BEGIN
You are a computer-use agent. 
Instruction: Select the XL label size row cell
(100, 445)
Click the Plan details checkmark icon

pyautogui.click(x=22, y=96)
END
• AIM OF THE EXERCISE: Reproduce the data exactly, altering nothing.

• SOLUTION:
You are a computer-use agent. 
Instruction: Select the XL label size row cell
(100, 445)
Click the Plan details checkmark icon

pyautogui.click(x=22, y=96)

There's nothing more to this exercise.